• Problem to work on
Go through the data and copy every line in which "adding" appears.

Data shown: Begin

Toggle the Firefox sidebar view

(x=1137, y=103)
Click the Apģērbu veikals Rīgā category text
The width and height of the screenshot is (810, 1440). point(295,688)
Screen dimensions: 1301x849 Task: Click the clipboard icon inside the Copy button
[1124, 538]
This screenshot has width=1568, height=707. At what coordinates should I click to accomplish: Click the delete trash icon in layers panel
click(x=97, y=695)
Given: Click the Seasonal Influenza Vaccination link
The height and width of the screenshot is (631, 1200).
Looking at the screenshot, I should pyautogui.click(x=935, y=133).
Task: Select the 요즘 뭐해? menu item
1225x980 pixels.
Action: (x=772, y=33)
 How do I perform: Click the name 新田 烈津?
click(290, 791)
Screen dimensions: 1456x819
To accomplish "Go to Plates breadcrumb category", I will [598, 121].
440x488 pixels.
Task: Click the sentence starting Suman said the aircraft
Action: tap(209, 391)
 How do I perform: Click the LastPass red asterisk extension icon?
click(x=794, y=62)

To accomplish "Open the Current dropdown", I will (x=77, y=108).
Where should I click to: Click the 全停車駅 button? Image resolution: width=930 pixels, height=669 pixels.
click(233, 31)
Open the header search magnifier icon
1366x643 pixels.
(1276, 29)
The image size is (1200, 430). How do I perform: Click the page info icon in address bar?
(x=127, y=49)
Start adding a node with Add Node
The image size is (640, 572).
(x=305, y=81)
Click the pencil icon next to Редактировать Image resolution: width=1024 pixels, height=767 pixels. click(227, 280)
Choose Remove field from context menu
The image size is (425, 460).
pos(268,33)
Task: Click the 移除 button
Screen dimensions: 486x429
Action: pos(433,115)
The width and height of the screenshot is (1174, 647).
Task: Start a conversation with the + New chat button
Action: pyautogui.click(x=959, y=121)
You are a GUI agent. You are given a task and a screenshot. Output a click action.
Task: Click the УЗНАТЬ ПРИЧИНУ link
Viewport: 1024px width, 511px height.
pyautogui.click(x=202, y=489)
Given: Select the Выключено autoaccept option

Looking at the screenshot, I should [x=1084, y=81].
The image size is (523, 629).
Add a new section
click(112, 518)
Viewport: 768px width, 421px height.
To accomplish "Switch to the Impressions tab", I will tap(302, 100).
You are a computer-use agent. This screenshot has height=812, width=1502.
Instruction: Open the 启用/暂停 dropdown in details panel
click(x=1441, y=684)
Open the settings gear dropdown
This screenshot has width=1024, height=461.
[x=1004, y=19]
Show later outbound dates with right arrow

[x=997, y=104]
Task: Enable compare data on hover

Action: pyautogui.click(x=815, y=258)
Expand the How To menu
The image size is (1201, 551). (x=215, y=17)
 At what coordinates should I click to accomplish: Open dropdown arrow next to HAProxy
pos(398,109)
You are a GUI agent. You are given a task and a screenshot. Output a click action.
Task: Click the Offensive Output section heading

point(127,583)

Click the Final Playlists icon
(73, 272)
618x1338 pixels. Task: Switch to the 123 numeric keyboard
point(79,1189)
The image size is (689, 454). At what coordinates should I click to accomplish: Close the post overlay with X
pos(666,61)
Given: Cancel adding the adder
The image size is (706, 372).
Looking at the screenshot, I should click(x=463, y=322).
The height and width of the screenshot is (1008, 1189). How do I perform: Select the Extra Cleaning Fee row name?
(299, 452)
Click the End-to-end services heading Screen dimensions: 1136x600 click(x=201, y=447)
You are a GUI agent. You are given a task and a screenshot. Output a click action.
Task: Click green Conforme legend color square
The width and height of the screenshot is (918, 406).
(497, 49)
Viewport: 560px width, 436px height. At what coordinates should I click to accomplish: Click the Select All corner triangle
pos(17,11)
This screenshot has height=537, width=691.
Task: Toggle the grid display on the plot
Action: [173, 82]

Data shown: End

• Task result
Start adding a node with Add Node
Given: Cancel adding the adder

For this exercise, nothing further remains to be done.